Perintah 1: Tulis ulang semua baris catatan yang menyusul kutipan halaman di bawah ini tanpa mengubah apa pun. Jangan sertakan gambarnya.

Kutipan Halaman:
################
Bahtsul Masail Ke-2
PCNU Kota Surabaya Periode 2015-2020 M
Di Masjid Sabil al-Mutathahhirin Barata Jaya Surabaya, Ahad 25 September 2016
MUSAHIH
KH. Mas Sulaiman
KH. Mas Mahfudz
KH. Ahmad Asyhar Shofwan M.Pd.I.
KH. Farohi Haroen
KH. M. Ali Maghfur Syadzili Iskandar. S.Pd.I
PERUMUS
K. Makruf Khozin
KH. Sholihin Hasan, M.H.I.
K. Luqmanul Hakim, S.Pd.I
K. Mas Gholib Basyaiban
MODERATOR
Ahmad Muntaha AM
NOTULEN
KH. Muhammad Muhgits
K. Nur Hadi, S.H.I.
DUKUNGAN KEPADA PEMIMPIN NON MUSLIM (PCNU )
Deskripsi Masalah
Sistem demokrasi dan pemilihan langsung
yang berlaku di Indonesia memungkinkan semua orang berkompetisi menjadi
kandidat pimpinan baik di tingkat pusat maupun daerah, sehingga
terurailah monopoli etnik, ras maupun agama untuk menduduki tampuk
kepempimpinan.
Namun demikian, secara riil hal ini memunculkan
problem tersendiri dan menjadi perbincangan hangat ketika ci suatu
daerah yang mayoritas masyarakatnya menganut agama atau merupakan
suku/ras tertentu, sementara bakal calon pemimpin yang ada dan
berkemungkinan memenangkan suksesi justru dari penganut agama atau
suku/ras lainnya. Semisal daerah mayoritas muslim, justru yang kuat
ternyata dari non muslim. Selain itu, adapula seorang muslim yang munkin
saja secara politik lebih dekat dengan non muslim sehingga menjadi tim
suksesnya.
################
Catatan Tersedia:
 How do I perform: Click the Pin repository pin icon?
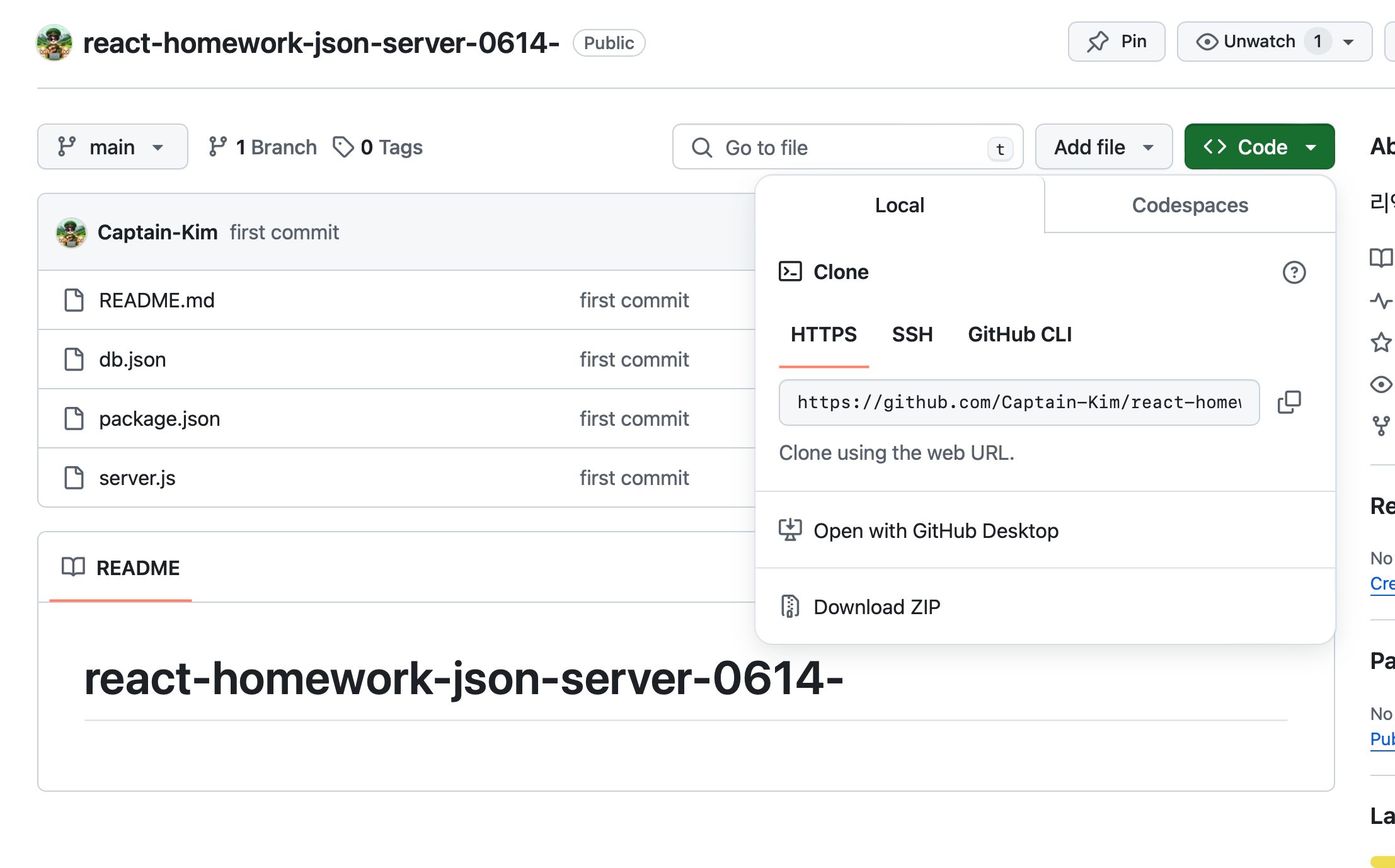tap(1098, 42)
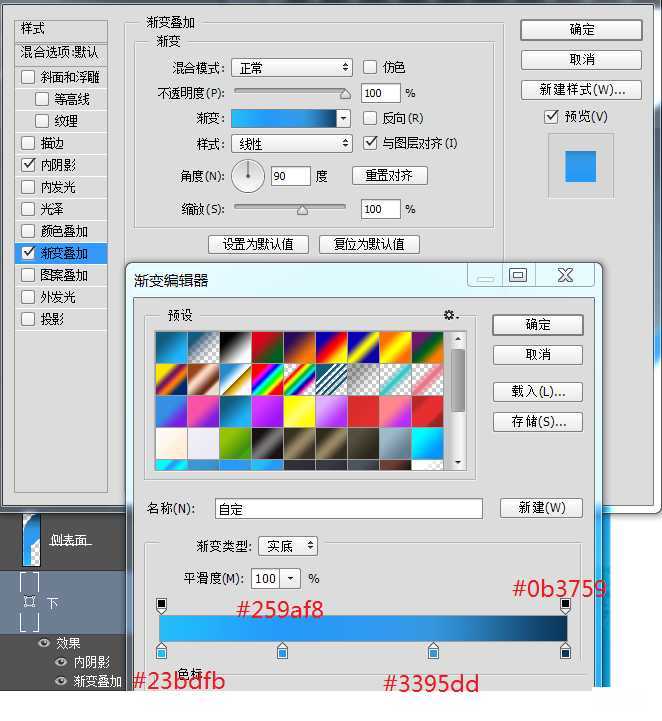Pick the rainbow spectrum gradient preset
This screenshot has height=721, width=662.
click(x=268, y=379)
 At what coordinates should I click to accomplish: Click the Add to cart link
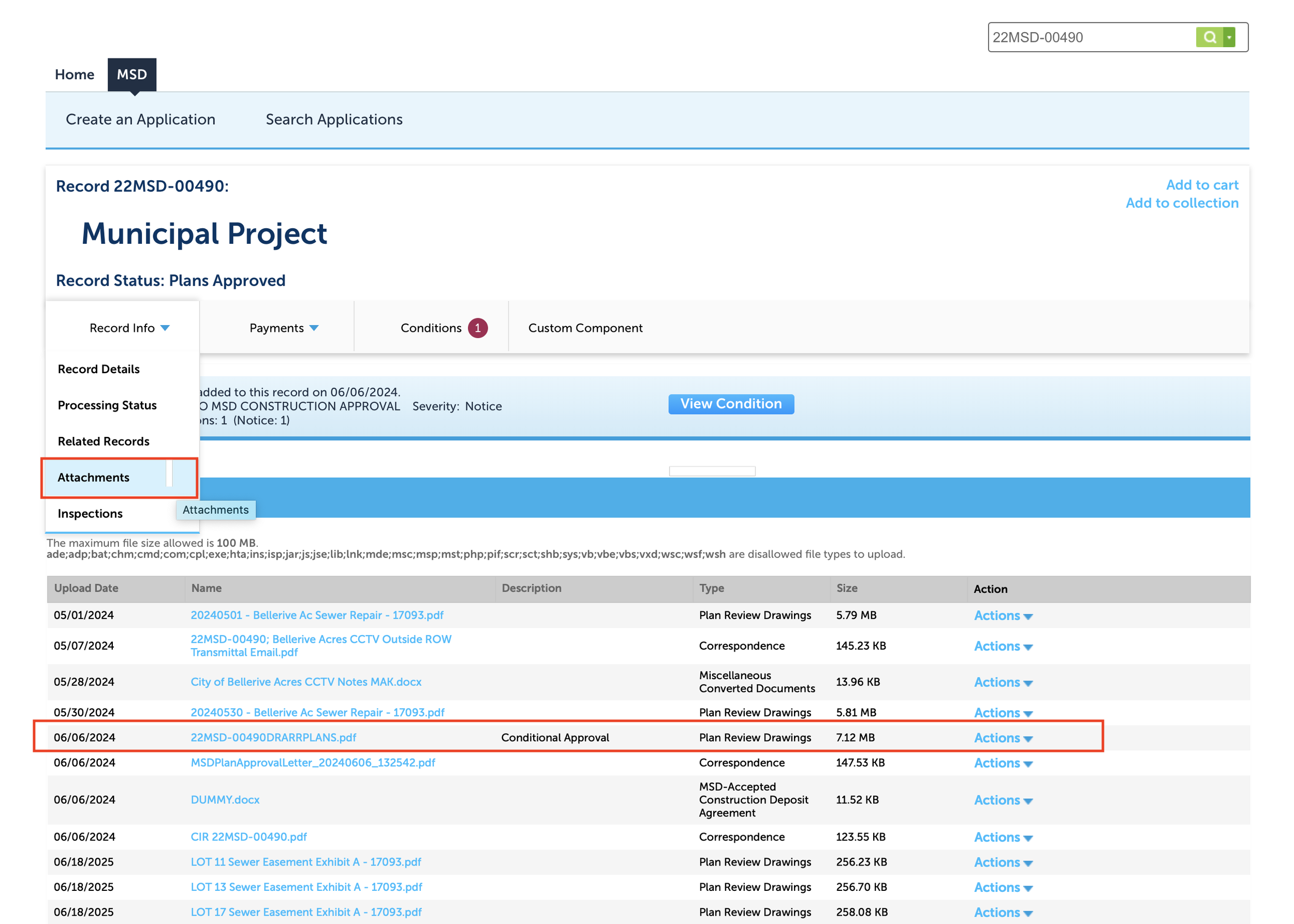pyautogui.click(x=1201, y=185)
################
Perintah 2:
Jawab pertanyaan berikut berdasarkan kutipan halaman di atas:
(a) Di masjid mana Bahtsul Masail Ke-2 itu diadakan?
(b) Siapa yang bertugas sebagai moderator?
(c) Menurut deskripsi masalah, sistem apa yang berlaku di Indonesia sehingga semua orang dapat berkompetisi menjadi kandidat pimpinan?

Jawaban Benar 1:
 How do I perform: Click the Pin repository pin icon?
tap(1098, 42)
Pick the rainbow spectrum gradient preset
This screenshot has height=721, width=662.
click(x=268, y=379)
 At what coordinates should I click to accomplish: Click the Add to cart link
pyautogui.click(x=1201, y=185)

Jawaban Benar 2:
(a) Masjid Sabil al-Mutathahhirin Barata Jaya Surabaya.
(b) Ahmad Muntaha AM.
(c) Sistem demokrasi dan pemilihan langsung.